### TASK PROMPT
As you look over the data below, please find each line where the word "middle" appears, then copy it.

Stored items from a collection
^^^^

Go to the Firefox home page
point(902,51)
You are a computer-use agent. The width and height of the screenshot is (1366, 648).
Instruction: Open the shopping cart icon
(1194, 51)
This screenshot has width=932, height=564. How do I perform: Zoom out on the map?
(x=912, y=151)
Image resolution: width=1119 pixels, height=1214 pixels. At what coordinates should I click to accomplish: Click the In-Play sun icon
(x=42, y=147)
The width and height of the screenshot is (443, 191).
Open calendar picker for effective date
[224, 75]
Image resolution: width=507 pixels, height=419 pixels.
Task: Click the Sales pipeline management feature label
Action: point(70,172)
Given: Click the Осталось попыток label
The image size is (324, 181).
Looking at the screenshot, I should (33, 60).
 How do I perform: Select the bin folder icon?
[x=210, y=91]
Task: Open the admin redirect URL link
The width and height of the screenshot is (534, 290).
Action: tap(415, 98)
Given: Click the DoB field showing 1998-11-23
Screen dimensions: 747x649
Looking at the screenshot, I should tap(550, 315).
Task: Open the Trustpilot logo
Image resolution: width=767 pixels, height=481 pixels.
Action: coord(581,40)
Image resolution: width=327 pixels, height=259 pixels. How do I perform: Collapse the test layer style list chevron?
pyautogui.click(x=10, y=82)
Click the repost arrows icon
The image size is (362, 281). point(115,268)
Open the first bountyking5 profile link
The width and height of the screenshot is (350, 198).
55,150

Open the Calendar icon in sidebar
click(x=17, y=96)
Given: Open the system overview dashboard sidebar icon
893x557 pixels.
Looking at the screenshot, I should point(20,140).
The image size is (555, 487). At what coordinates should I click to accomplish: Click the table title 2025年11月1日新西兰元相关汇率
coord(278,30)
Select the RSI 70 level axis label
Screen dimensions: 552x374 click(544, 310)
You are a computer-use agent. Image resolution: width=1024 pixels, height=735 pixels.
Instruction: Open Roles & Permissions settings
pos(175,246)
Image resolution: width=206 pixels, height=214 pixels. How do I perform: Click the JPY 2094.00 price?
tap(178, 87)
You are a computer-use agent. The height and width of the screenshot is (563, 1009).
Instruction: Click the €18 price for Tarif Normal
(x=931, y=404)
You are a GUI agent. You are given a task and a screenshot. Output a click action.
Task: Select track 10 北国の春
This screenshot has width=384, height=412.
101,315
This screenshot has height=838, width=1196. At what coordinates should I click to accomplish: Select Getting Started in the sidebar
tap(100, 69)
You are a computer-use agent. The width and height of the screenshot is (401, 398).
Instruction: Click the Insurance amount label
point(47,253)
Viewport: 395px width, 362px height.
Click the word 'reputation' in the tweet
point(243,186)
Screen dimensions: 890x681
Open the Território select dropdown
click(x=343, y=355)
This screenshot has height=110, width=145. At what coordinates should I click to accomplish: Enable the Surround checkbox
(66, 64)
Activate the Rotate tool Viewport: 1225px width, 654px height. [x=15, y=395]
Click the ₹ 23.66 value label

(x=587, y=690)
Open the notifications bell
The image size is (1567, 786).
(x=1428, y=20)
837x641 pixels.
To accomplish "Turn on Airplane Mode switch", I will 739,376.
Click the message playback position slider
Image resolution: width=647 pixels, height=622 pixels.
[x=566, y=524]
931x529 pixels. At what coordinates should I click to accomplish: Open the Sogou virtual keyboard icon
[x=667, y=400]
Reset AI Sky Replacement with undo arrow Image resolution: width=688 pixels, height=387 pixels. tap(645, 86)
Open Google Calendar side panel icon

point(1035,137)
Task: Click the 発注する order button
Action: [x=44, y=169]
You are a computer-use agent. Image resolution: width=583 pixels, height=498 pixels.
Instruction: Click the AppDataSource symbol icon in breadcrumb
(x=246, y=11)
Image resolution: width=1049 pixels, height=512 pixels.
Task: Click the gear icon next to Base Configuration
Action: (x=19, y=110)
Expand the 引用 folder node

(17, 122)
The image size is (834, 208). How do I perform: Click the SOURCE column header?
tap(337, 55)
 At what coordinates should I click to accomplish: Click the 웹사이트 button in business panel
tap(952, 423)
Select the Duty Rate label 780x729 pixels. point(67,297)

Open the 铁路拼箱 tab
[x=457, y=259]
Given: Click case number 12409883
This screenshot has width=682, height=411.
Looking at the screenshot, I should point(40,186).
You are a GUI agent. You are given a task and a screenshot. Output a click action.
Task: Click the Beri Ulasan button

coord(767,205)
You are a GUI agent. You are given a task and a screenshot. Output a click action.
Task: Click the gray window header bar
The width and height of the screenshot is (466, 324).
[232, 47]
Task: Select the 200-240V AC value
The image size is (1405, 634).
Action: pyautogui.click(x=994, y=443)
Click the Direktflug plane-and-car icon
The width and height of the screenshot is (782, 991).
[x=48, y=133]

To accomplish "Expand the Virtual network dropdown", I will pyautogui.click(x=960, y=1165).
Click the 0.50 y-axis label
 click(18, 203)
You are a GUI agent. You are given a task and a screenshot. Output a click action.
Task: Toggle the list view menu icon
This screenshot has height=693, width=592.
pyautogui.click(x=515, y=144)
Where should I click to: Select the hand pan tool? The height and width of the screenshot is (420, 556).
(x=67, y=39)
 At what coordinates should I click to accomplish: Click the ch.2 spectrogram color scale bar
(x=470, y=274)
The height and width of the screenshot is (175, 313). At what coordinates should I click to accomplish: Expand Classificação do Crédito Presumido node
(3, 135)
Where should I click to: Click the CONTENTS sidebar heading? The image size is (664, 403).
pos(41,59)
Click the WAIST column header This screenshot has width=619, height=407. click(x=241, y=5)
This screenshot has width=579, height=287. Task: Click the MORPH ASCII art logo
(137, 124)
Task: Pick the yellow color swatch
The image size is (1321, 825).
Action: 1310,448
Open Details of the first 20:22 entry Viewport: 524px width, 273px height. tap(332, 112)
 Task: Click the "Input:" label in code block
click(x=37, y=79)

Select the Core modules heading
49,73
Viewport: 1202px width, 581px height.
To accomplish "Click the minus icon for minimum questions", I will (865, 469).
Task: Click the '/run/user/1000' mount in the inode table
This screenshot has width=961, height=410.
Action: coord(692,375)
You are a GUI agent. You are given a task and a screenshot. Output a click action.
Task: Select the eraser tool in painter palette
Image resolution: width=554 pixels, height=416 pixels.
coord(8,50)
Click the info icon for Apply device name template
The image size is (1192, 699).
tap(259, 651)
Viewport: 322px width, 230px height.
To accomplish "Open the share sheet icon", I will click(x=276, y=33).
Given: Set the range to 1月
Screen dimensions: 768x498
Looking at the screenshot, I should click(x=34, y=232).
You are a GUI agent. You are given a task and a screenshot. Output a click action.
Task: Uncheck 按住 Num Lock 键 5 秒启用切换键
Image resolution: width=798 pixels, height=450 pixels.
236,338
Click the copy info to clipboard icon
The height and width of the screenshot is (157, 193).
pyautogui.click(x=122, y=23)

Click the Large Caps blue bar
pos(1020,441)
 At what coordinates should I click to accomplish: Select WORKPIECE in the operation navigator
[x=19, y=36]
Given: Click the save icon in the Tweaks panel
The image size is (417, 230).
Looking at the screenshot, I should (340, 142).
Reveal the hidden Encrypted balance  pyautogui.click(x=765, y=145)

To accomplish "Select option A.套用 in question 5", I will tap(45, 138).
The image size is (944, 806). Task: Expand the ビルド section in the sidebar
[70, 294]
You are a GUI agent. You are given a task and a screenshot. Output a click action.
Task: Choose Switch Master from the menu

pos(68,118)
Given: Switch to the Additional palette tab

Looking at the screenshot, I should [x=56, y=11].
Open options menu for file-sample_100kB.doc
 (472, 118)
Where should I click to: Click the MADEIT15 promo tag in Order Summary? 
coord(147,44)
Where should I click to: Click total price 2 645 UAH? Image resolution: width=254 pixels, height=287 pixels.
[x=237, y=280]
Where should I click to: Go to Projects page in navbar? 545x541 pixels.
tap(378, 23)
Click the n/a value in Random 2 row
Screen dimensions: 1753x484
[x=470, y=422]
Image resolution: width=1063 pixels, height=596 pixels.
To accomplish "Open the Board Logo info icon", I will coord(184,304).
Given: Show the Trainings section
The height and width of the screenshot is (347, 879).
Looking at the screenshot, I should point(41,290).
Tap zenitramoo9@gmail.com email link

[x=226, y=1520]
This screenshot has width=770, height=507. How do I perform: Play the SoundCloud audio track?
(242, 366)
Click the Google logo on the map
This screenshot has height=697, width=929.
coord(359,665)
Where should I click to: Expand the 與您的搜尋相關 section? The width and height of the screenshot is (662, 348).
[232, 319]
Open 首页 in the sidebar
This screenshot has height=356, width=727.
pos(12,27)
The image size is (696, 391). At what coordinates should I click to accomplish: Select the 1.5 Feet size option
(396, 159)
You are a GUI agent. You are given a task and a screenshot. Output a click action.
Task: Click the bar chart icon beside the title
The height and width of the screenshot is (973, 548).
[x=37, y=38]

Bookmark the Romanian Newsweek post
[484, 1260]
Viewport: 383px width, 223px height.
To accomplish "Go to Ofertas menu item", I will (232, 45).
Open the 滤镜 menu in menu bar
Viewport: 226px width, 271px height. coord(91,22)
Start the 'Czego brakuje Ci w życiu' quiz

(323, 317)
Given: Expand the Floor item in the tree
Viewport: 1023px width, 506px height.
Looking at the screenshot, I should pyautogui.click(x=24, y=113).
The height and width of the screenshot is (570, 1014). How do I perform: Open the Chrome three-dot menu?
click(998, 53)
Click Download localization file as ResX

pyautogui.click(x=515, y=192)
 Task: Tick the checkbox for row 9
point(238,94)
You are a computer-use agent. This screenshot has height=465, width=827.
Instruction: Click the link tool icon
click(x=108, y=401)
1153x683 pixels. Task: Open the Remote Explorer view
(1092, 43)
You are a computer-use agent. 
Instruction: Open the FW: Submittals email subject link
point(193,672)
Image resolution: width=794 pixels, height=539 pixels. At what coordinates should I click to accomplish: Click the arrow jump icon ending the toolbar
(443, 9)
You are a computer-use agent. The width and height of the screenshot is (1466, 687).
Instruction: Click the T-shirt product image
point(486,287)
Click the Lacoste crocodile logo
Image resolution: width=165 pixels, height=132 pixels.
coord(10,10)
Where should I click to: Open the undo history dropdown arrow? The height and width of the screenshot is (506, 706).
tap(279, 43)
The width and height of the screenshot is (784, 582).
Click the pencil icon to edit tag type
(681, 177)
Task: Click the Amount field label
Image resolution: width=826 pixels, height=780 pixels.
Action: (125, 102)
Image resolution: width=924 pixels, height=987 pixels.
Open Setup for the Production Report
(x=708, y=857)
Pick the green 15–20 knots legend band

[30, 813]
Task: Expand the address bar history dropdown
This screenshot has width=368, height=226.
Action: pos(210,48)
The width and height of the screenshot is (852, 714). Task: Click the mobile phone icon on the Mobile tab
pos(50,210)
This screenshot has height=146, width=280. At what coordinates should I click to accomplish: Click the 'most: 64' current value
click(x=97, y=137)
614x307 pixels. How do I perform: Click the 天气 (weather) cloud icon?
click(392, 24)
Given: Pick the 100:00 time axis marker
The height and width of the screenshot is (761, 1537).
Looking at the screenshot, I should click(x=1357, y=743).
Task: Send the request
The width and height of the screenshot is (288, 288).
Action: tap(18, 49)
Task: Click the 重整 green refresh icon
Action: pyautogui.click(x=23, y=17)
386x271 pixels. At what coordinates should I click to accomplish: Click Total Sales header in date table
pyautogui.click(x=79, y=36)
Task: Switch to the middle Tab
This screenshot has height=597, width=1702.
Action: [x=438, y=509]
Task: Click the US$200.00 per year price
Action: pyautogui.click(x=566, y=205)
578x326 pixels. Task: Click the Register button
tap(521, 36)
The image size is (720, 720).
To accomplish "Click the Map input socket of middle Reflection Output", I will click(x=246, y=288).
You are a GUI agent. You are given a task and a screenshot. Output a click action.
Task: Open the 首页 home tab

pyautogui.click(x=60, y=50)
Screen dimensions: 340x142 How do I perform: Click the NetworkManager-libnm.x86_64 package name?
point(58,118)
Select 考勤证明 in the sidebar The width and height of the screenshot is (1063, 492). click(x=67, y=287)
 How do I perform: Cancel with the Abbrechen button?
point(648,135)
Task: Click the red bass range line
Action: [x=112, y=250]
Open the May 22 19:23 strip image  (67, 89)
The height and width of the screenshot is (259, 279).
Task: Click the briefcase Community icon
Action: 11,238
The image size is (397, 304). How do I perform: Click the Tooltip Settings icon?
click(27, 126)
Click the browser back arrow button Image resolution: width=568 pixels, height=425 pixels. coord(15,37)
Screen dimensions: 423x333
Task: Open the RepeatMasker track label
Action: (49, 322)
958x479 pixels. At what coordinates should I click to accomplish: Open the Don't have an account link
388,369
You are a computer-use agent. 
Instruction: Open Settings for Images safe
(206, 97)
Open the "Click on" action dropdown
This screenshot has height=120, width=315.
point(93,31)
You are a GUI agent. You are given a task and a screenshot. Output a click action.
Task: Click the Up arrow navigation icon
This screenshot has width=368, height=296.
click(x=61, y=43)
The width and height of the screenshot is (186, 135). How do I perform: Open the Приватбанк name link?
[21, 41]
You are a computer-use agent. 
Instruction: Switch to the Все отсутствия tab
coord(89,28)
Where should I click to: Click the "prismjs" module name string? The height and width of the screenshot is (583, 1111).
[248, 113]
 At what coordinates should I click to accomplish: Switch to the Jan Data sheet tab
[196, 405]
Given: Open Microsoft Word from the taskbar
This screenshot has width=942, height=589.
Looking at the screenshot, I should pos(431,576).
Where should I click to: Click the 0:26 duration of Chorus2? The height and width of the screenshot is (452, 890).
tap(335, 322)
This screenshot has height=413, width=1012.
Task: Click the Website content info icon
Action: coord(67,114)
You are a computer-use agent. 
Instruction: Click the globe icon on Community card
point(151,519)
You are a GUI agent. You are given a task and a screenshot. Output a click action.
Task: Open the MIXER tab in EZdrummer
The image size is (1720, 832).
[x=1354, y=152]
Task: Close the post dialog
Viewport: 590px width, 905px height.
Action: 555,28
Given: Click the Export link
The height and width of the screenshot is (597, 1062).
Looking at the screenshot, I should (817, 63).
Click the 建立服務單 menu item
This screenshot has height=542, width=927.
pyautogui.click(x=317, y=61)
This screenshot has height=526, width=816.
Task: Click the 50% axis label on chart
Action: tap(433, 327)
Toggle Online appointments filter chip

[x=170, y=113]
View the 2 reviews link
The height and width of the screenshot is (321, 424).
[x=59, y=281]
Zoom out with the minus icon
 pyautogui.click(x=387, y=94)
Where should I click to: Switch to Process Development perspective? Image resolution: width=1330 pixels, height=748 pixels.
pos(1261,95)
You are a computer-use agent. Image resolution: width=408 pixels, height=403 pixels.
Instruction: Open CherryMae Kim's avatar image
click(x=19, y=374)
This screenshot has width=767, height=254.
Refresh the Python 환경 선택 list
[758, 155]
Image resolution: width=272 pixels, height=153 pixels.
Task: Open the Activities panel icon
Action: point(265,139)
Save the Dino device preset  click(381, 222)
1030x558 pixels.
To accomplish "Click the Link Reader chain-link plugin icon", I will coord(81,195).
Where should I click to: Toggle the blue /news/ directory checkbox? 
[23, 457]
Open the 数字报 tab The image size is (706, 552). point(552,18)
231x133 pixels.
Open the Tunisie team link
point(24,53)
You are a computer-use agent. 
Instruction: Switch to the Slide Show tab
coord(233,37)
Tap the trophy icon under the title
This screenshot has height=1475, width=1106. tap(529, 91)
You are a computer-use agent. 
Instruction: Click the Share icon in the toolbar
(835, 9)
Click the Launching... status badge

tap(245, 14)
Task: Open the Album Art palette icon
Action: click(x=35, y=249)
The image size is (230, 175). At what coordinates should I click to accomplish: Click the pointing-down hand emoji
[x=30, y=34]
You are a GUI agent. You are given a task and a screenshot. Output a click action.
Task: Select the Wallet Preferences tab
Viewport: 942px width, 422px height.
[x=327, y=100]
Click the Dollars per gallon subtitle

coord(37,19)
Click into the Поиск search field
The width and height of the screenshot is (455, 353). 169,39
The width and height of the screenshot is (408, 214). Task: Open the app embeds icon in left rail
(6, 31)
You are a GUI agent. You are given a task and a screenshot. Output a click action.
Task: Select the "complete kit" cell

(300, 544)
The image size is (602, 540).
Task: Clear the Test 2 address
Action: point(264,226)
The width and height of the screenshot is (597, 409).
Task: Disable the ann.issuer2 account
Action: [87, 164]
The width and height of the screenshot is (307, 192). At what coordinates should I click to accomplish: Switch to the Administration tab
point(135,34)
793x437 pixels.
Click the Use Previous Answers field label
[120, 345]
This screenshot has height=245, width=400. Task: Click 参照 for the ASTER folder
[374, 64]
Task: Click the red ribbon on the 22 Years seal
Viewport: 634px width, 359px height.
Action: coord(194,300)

^^^^

### RESULT OF THIS TASK
Task: Switch to the middle Tab
To accomplish "Click the Map input socket of middle Reflection Output", I will click(x=246, y=288).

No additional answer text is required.